Would you write out the entries again, exactly as they are, but without images?
+++ Provided data +++
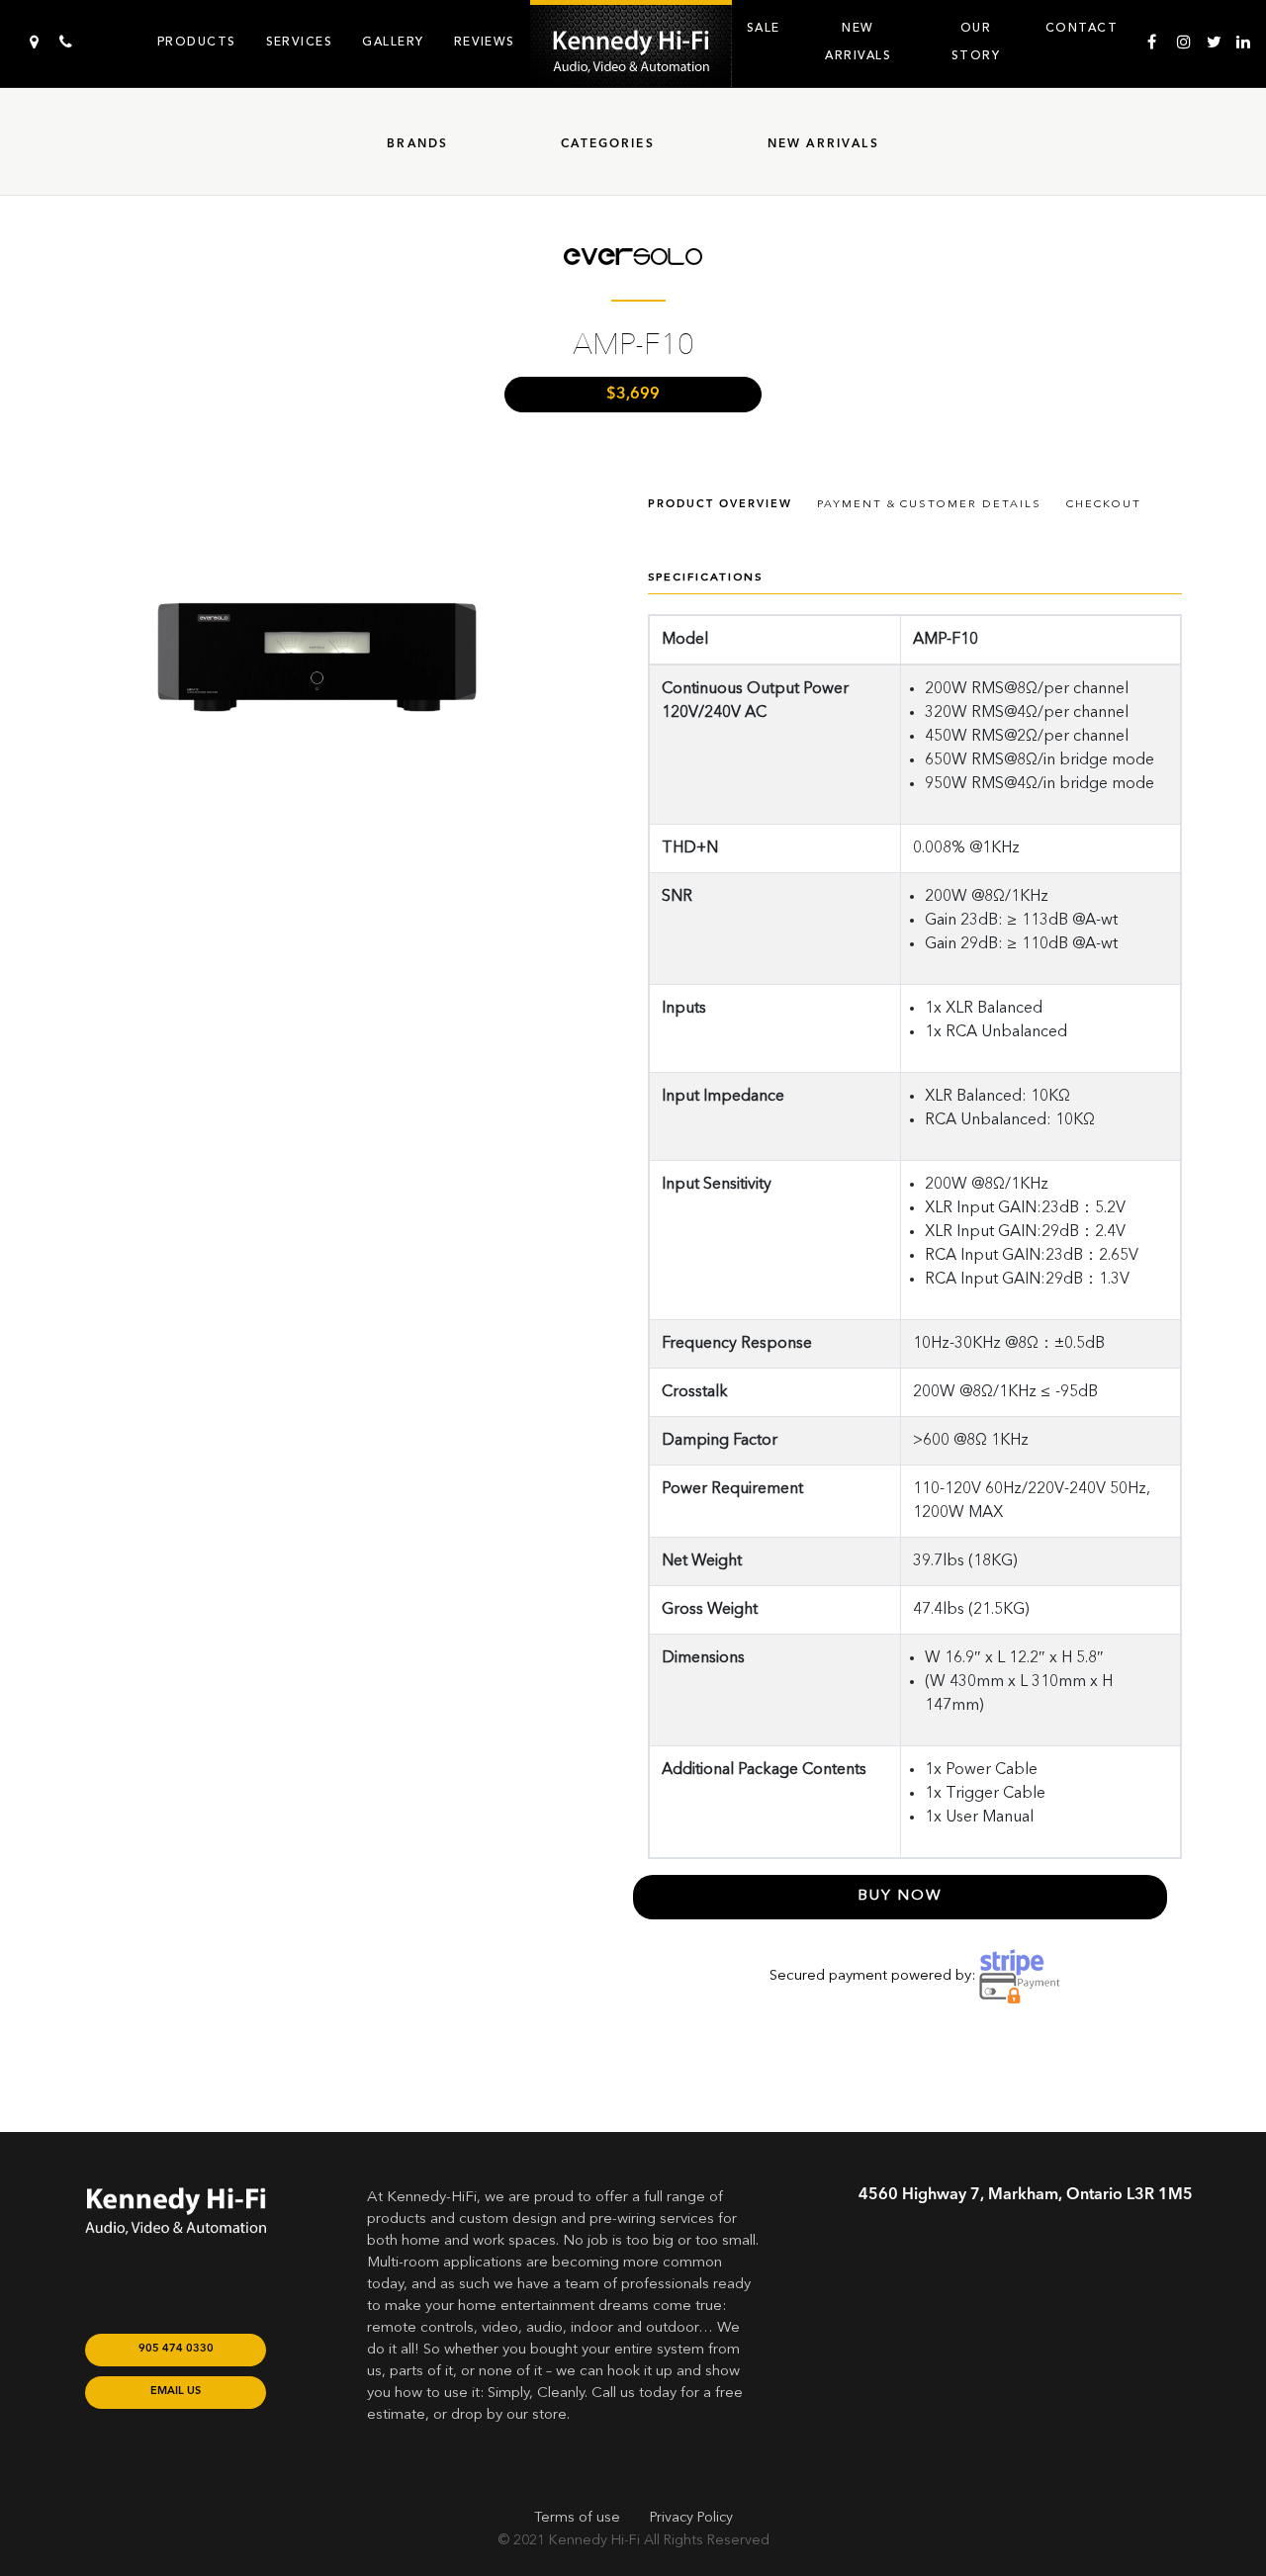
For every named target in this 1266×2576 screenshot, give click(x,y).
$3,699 (633, 394)
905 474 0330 (176, 2349)
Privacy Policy (691, 2518)
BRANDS (417, 144)
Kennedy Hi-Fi (594, 2540)
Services (299, 41)
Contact (1081, 28)
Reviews (484, 41)
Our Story (975, 41)
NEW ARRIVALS (823, 144)
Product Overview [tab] (720, 504)
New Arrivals (858, 41)
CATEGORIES (608, 144)
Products (196, 41)
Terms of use (577, 2518)
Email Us (175, 2391)
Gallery (392, 41)
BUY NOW (901, 1896)
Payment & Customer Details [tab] (929, 504)
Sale (763, 28)
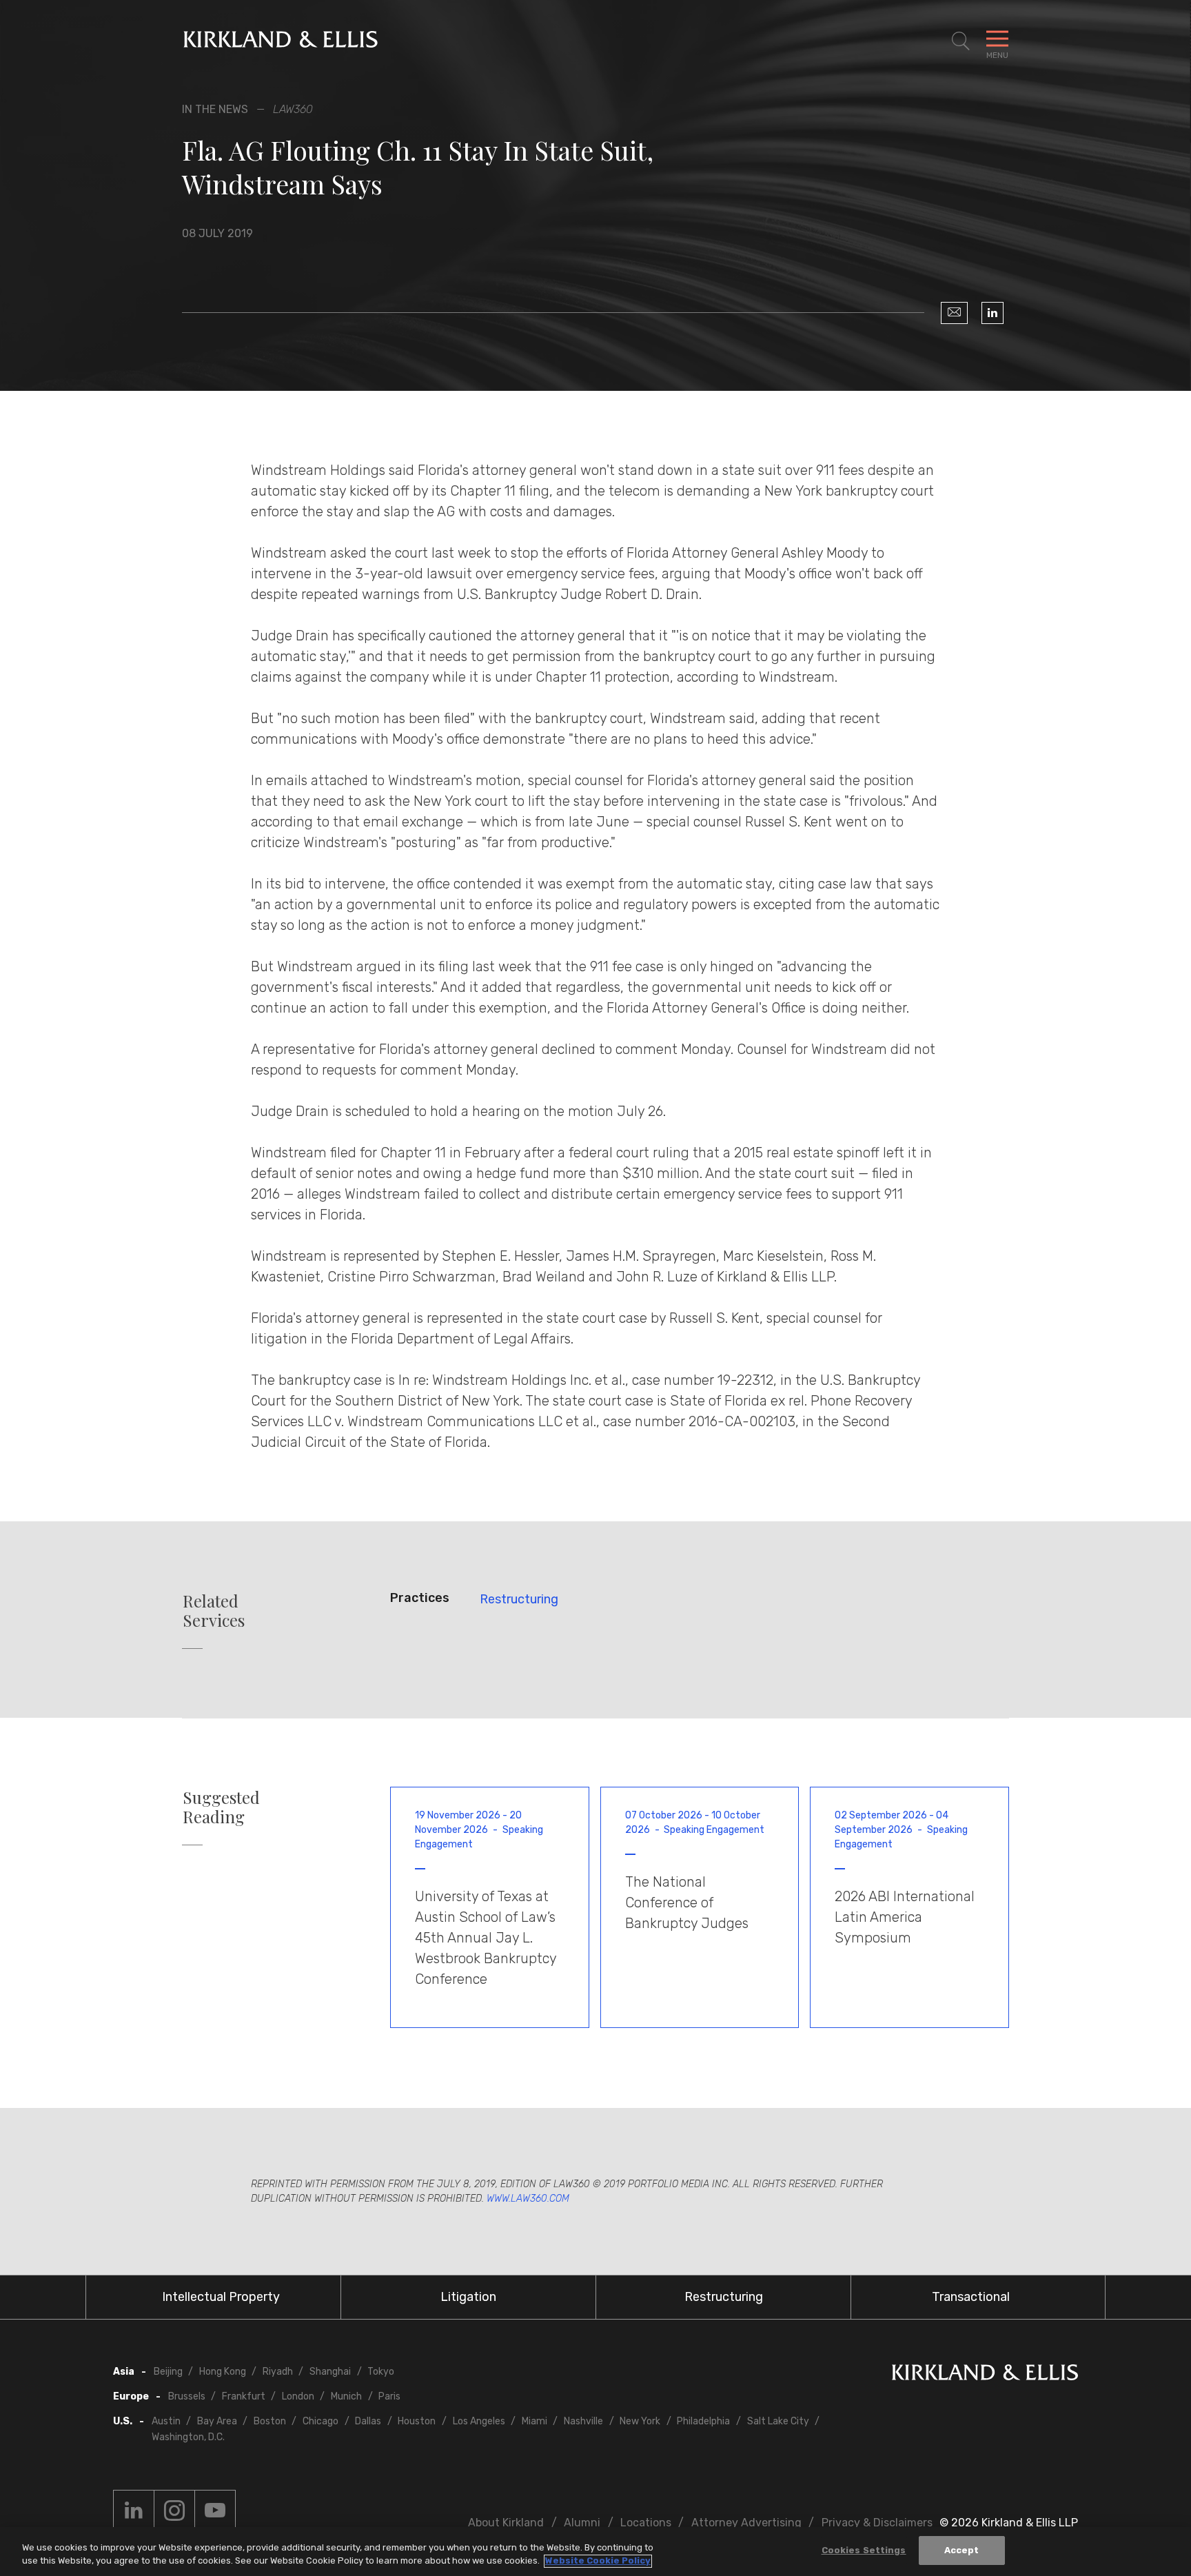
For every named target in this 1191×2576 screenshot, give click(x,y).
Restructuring (519, 1599)
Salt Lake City (778, 2421)
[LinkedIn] (992, 313)
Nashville (583, 2421)
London (298, 2396)
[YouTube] (215, 2510)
+++
*Output of the task:*
For every named target in this 1266×2576 screenshot, give click(x,y).
$3,699 (633, 394)
905 474 0330 (176, 2349)
Privacy Policy (691, 2518)
BRANDS (417, 144)
Kennedy Hi-Fi (594, 2540)
Services (299, 41)
Contact (1081, 28)
Reviews (484, 41)
Our Story (975, 41)
NEW ARRIVALS (823, 144)
Product Overview [tab] (720, 504)
New Arrivals (858, 41)
CATEGORIES (608, 144)
Products (196, 41)
Terms of use (577, 2518)
Email Us (175, 2391)
Gallery (392, 41)
BUY NOW (901, 1896)
Payment & Customer Details [tab] (929, 504)
Sale (763, 28)
For every named target in this 1191×2576 screenshot, give click(x,y).
Restructuring (519, 1599)
Salt Lake City (778, 2421)
[LinkedIn] (992, 313)
Nashville (583, 2421)
London (298, 2396)
[YouTube] (215, 2510)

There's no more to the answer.